(TASK GOAL):
Could you swap "Instruction" for "Command" everywhere it occurs in the material below and write all of it out again with nothing else changed?

* * * * *

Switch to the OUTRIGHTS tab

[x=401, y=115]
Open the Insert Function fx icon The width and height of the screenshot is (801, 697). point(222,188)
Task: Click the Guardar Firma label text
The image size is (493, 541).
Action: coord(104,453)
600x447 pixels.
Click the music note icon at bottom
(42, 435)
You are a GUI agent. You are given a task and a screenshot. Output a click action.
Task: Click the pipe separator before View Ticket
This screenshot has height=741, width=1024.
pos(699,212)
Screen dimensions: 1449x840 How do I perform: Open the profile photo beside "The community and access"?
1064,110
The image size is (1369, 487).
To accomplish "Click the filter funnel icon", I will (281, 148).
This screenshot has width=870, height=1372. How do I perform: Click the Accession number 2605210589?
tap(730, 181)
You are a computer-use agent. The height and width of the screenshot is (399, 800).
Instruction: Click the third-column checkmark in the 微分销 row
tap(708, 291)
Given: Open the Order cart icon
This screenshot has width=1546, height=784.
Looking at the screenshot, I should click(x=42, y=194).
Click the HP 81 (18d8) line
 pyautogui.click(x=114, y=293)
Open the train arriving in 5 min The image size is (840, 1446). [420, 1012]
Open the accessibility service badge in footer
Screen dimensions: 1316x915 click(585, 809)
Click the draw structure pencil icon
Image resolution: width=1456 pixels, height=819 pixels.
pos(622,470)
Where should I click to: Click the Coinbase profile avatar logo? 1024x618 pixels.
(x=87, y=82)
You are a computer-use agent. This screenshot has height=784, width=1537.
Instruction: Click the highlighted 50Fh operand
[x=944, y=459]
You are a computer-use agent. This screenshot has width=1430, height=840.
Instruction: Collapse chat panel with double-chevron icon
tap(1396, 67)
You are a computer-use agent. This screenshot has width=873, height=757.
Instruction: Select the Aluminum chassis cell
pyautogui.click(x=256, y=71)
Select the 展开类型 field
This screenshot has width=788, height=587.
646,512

* * * * *

(WORKED ANSWER):
Switch to the OUTRIGHTS tab

[x=401, y=115]
Open the Insert Function fx icon The width and height of the screenshot is (801, 697). point(222,188)
Task: Click the Guardar Firma label text
The image size is (493, 541).
Action: coord(104,453)
600x447 pixels.
Click the music note icon at bottom
(42, 435)
You are a GUI agent. You are given a task and a screenshot. Output a click action.
Task: Click the pipe separator before View Ticket
This screenshot has height=741, width=1024.
pos(699,212)
Screen dimensions: 1449x840 How do I perform: Open the profile photo beside "The community and access"?
1064,110
The image size is (1369, 487).
To accomplish "Click the filter funnel icon", I will (281, 148).
This screenshot has width=870, height=1372. How do I perform: Click the Accession number 2605210589?
tap(730, 181)
You are a computer-use agent. The height and width of the screenshot is (399, 800).
Command: Click the third-column checkmark in the 微分销 row
tap(708, 291)
Given: Open the Order cart icon
This screenshot has width=1546, height=784.
Looking at the screenshot, I should click(x=42, y=194).
Click the HP 81 (18d8) line
 pyautogui.click(x=114, y=293)
Open the train arriving in 5 min The image size is (840, 1446). [420, 1012]
Open the accessibility service badge in footer
Screen dimensions: 1316x915 click(585, 809)
Click the draw structure pencil icon
Image resolution: width=1456 pixels, height=819 pixels.
pos(622,470)
Where should I click to: Click the Coinbase profile avatar logo? 1024x618 pixels.
(x=87, y=82)
You are a computer-use agent. This screenshot has height=784, width=1537.
Command: Click the highlighted 50Fh operand
[x=944, y=459]
You are a computer-use agent. This screenshot has width=1430, height=840.
Command: Collapse chat panel with double-chevron icon
tap(1396, 67)
You are a computer-use agent. This screenshot has width=873, height=757.
Command: Select the Aluminum chassis cell
pyautogui.click(x=256, y=71)
Select the 展开类型 field
This screenshot has width=788, height=587.
646,512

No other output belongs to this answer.